* WORK ITEM: Every line from the one with "Instruction: Open the user profile avatar" through the end of the entries below should be written out exactly; the pictures should not.

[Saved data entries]

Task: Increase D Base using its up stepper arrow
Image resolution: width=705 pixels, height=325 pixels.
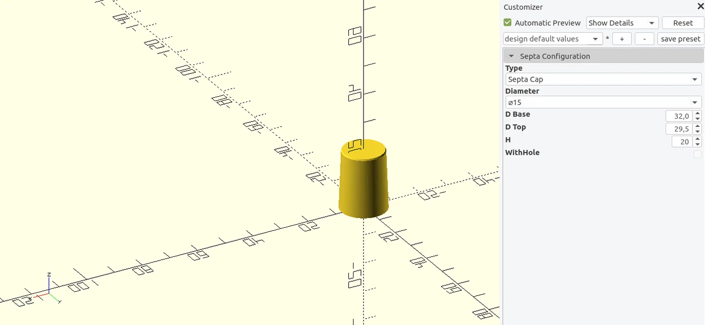Action: (x=698, y=113)
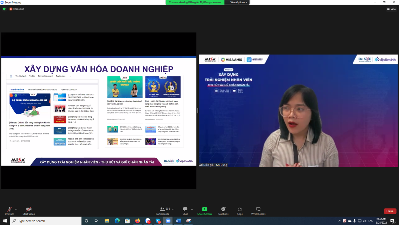The height and width of the screenshot is (225, 399).
Task: Click the Windows taskbar search box
Action: (46, 221)
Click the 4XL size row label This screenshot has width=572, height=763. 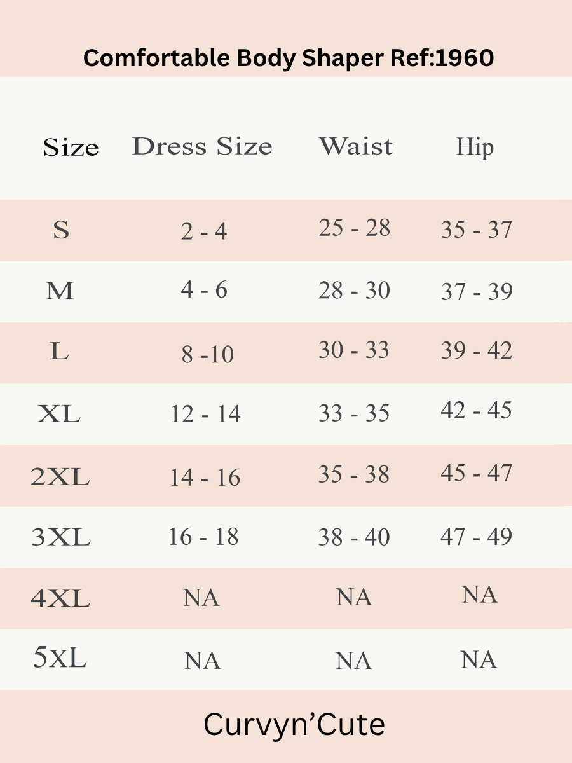tap(60, 599)
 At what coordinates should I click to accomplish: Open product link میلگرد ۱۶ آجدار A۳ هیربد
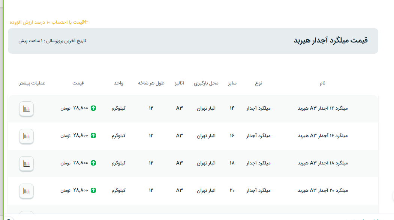tap(323, 136)
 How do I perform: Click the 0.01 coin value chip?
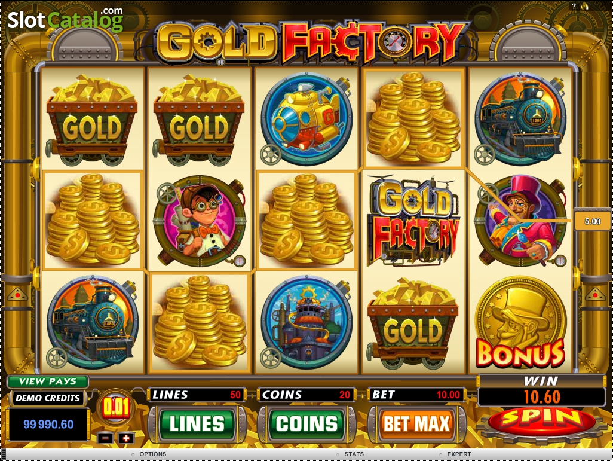pos(116,408)
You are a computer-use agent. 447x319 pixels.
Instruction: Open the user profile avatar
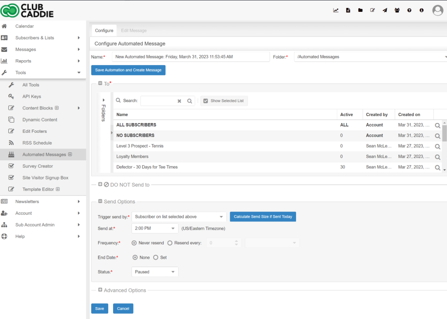tap(437, 10)
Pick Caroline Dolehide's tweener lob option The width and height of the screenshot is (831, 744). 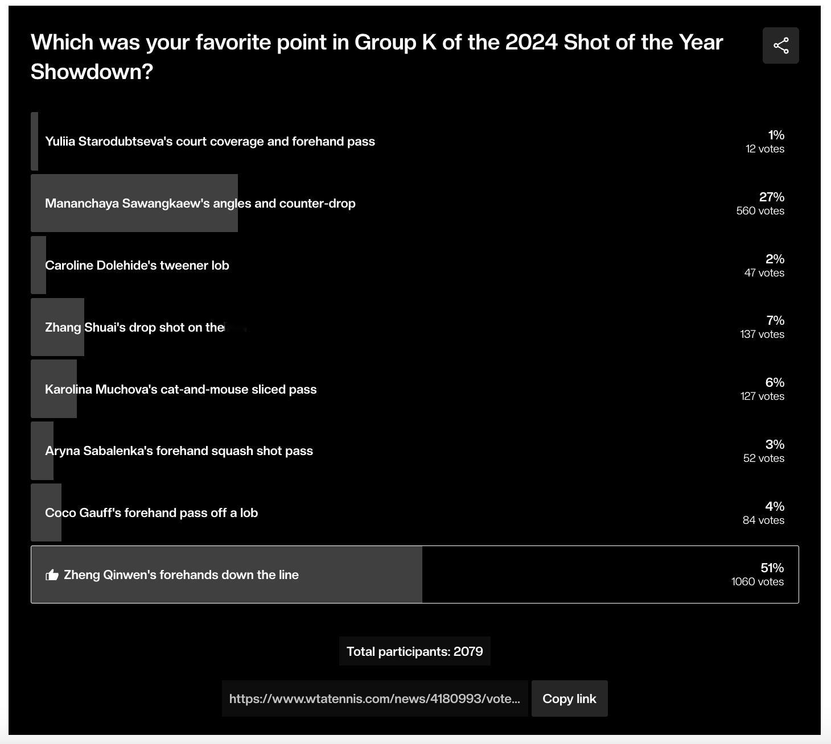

* RESPONSE BELOW:
Instruction: Open the user profile avatar
tap(437, 10)
Pick Caroline Dolehide's tweener lob option The width and height of the screenshot is (831, 744). 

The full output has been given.